For more information, please see
https://study.com/academy/lesson/taxicab-geometry-history- formula.html.
Weather data
Weather plays an important role when people decide whether or not to use bike-sharing. You are
required to explore the relationship between weather (e.g., temperature, wind speed and humidity) and
the bike-sharing rentals in this project. Unfortunately, there is no easy way to download free historical
weather data. The following provides a way to manually capture weather data month by month from
Weather Underground (wunderground.com).
• First visit https://www.wunderground.com/ and try to search the weather conditions in Los
Angeles. (There are other locations that you may also try, e.g., Santa Monica and Valley
Village, where there are many bike stations as well.) You will be led to the site of a weather
station near Los Angeles, which may be different from time to time.
• Click the History tab on the page, and then choose to view Monthly weather data. Once you
choose a month, click View. For example, the following link shows the weather data of
September 2023 measured at the Burbank station (near Los Angeles):
Burbank, CA Weather History | Weather Underground (wunderground.com)
• Scroll down the page, and you will see the table of Daily Observations. Use your mouse to
select and copy the table and paste it into an Excel spreadsheet.
• Copy only the data required for this project.
Holiday data
Another factor that influences bike-sharing rentals is holidays. You can easily search the dates of federal
holidays in the US for each year.
4
Tasks
In this project, you are expected to manage and clean the data collected; some of them may contain
missing data, different formatting, and incomplete information. The goal is to overcome such obstacles
commonly encountered and enable the extraction of valuable business insights from the datasets.

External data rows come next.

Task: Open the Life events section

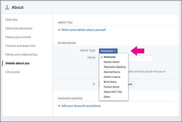Action: coord(13,72)
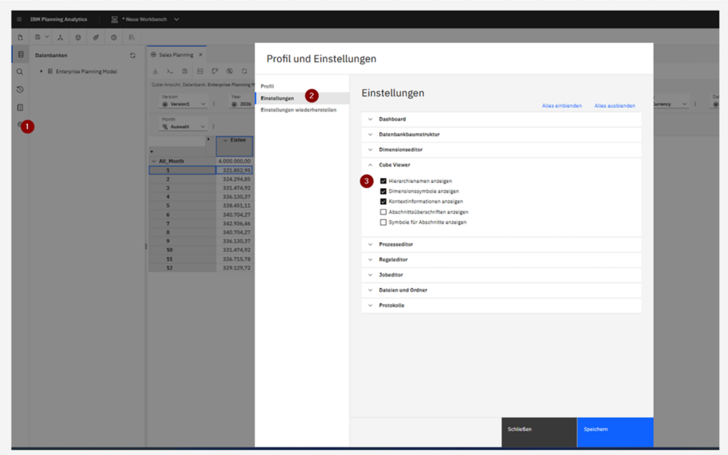Expand the Enterprise Planning Model tree node

coord(41,71)
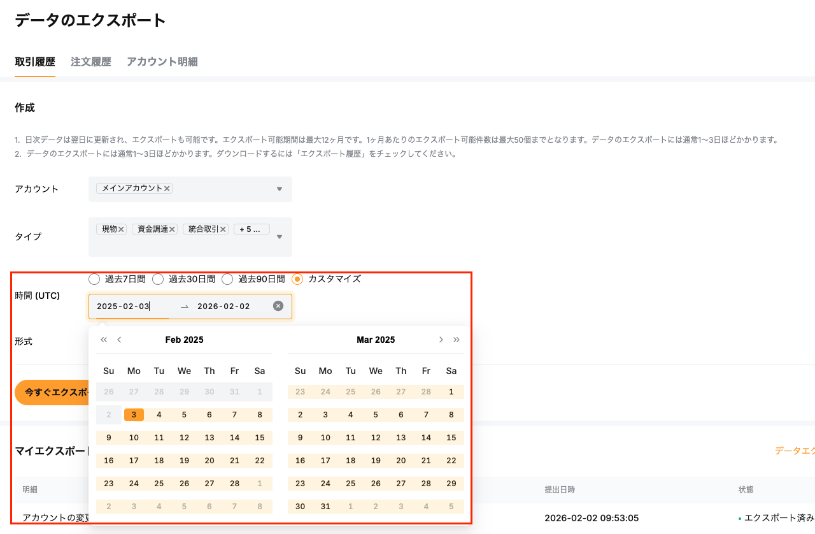Open アカウント明細 tab
The height and width of the screenshot is (534, 815).
(162, 62)
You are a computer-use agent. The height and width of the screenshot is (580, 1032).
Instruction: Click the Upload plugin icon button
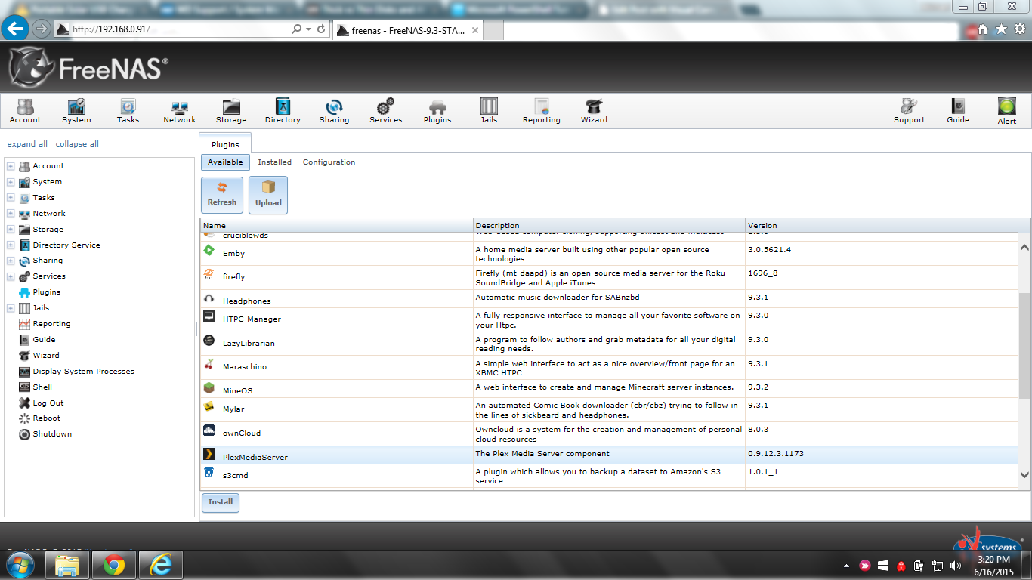tap(268, 195)
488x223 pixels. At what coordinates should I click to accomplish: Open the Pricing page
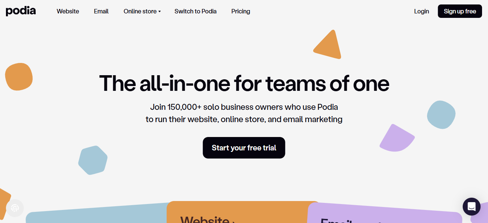241,11

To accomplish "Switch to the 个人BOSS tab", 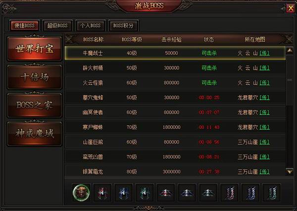I will pos(91,25).
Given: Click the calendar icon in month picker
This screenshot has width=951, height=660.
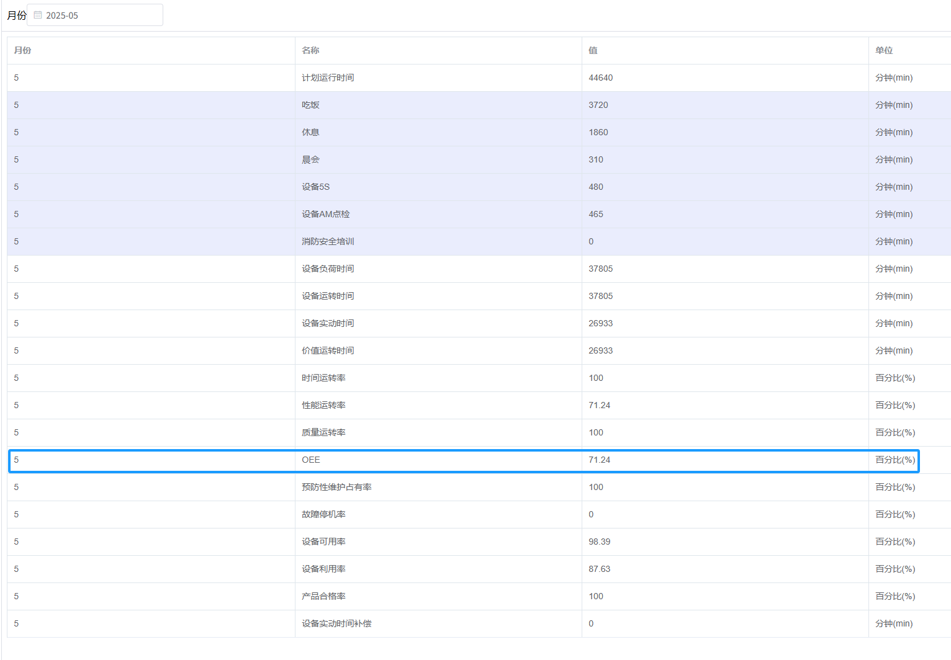Looking at the screenshot, I should pyautogui.click(x=38, y=15).
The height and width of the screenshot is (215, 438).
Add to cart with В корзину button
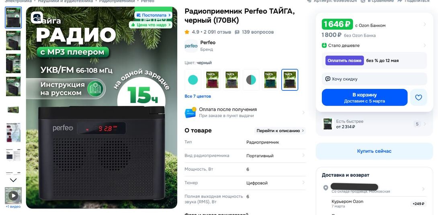coord(364,97)
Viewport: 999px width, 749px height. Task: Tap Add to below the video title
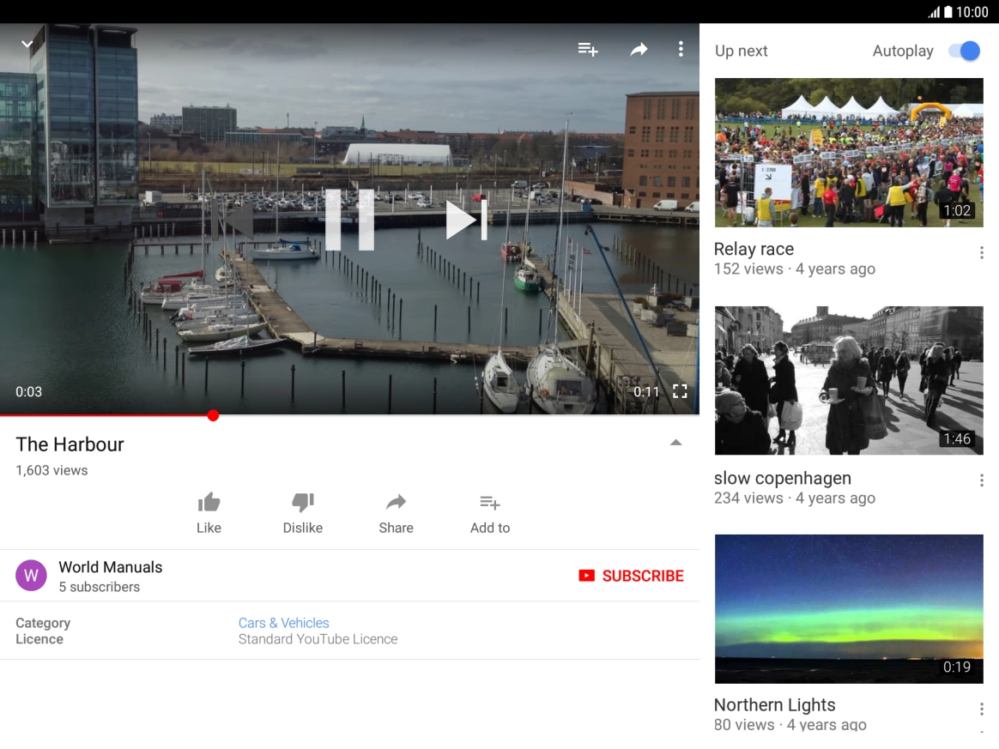click(490, 513)
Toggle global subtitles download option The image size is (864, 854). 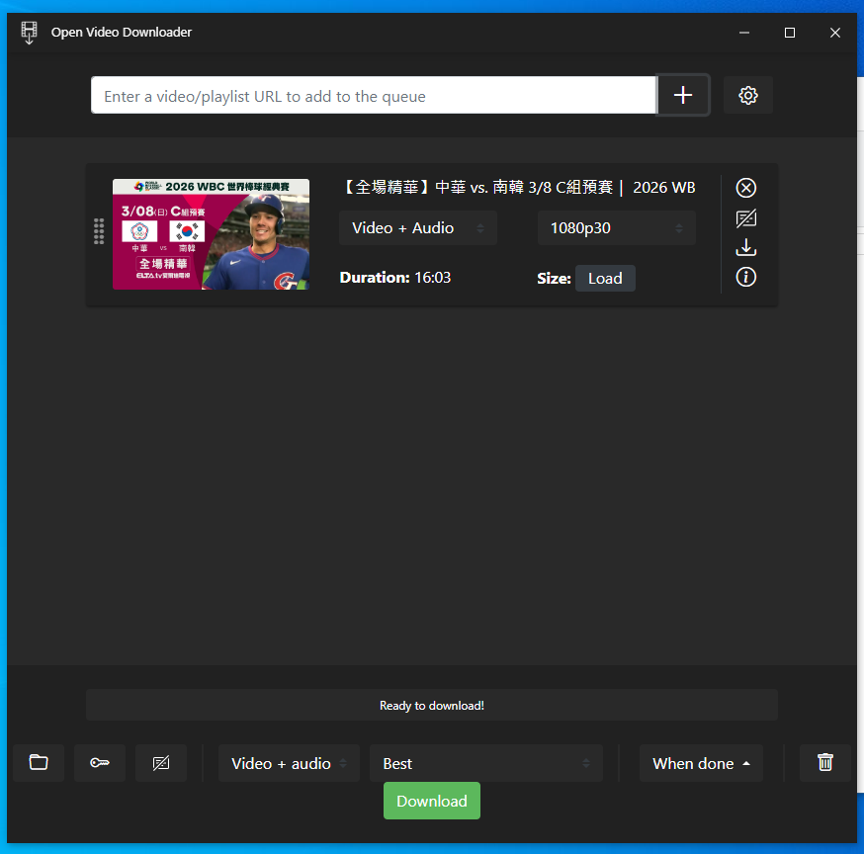[160, 762]
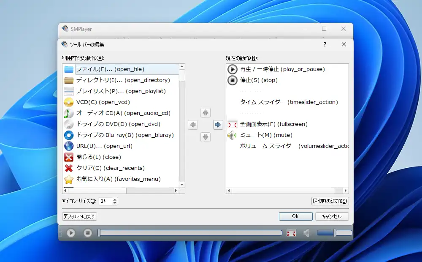Screen dimensions: 422x262
Task: Click the 区切りの追加 (add separator) button
Action: click(x=329, y=201)
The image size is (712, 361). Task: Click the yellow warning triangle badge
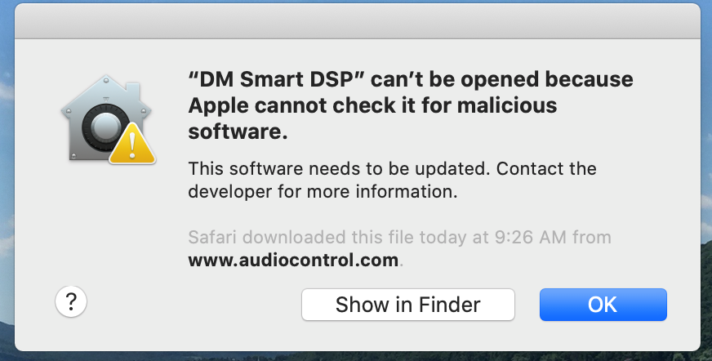coord(132,145)
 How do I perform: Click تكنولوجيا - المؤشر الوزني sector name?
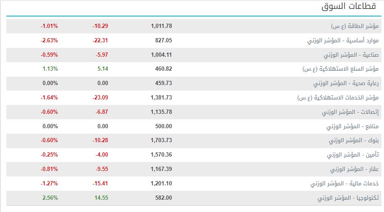pos(348,198)
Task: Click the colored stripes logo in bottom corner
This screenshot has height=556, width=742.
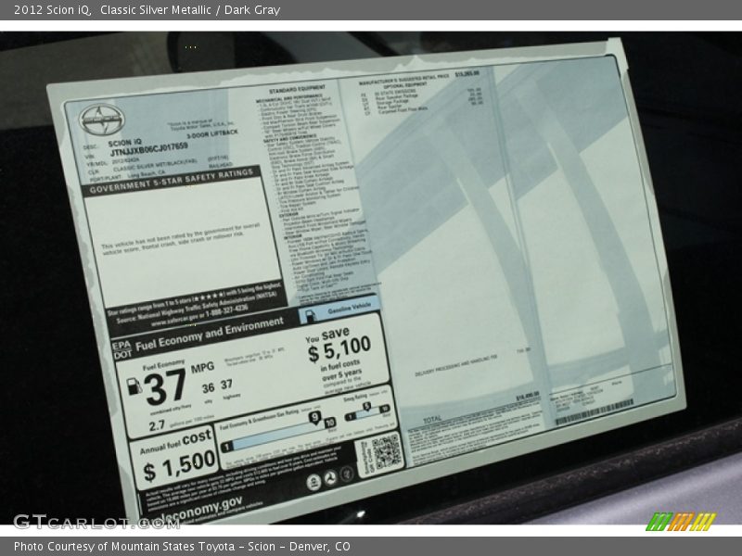Action: pyautogui.click(x=680, y=521)
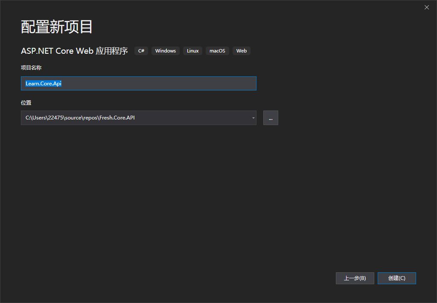Click the Windows platform tag
Screen dimensions: 437x303
coord(165,51)
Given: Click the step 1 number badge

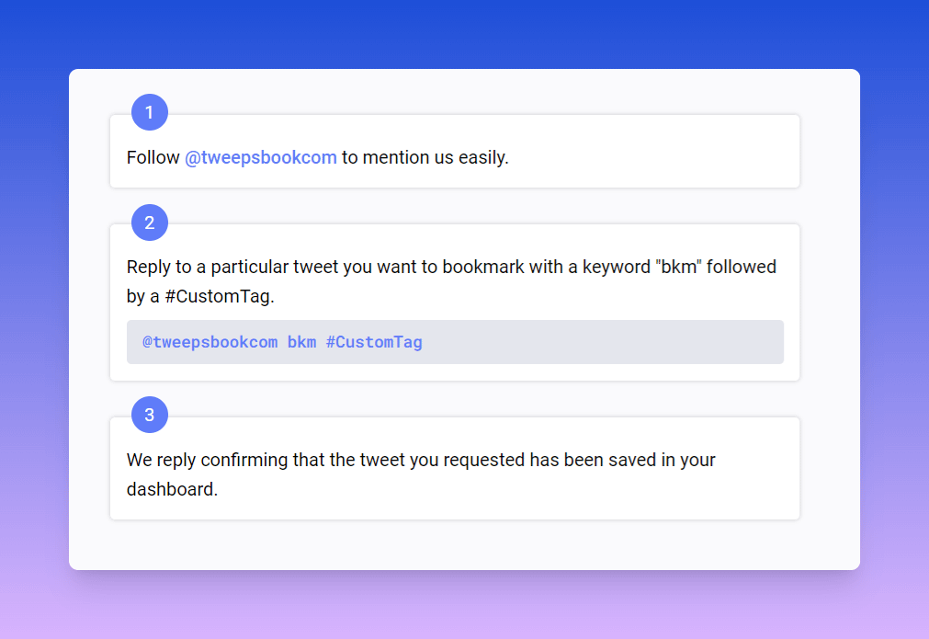Looking at the screenshot, I should tap(149, 112).
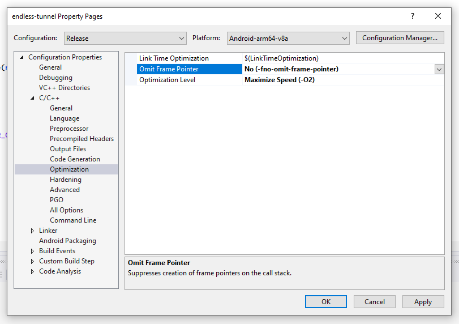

These
insights will be instrumental in advancing and promoting the bike-sharing program in Los Angeles.
(1) Entity Relationship Model or Star Schema
Before proceeding with data analysis, it is necessary to download and store the data in tables. You have
the flexibility to choose between creating an entity-relationship model or a star schema (data
warehouse). Both options are equally valid, but your group must make a collective decision on which
model or schema to implement. It is imperative to model all the necessary tables for your analysis,
encompassing primary and foreign keys, and attributes. Ensuring that the tables align with the chosen
model or schema is essential for the accuracy and coherence of your data analysis in the next section.
(2) Data Analysis
The manager of the bike-sharing company asked you to collect and analyse the data and “let the data
speak for itself.” You understand that the company wants to further grow the market and attract
more users. Before they do it, they want to have some insights from the data:
“Toss it, flip it, turn it inside out, combine it with your own or someone else's data! Tell us
how many trips happened after midnight, or near your event or business - we invite you to
delve into the data and reveal the hidden gems of understanding that will allow us to make
Metro Bike Share the best it can be.”
The following are some of the common analyses that you may consider:
• Station analysis: For example, what stations are most popular (for start or destination)? At what
times?
• Trip analysis: For example, what routes are most popular, one-way, or round trip? What is the
average distance of trips? Are most trips within a city or across cities?
• Time analysis for demand: For example, what time or day has a higher demand?
• Holiday analysis: How do holidays affect the demand?
• Weather analysis: How weather influences the demand?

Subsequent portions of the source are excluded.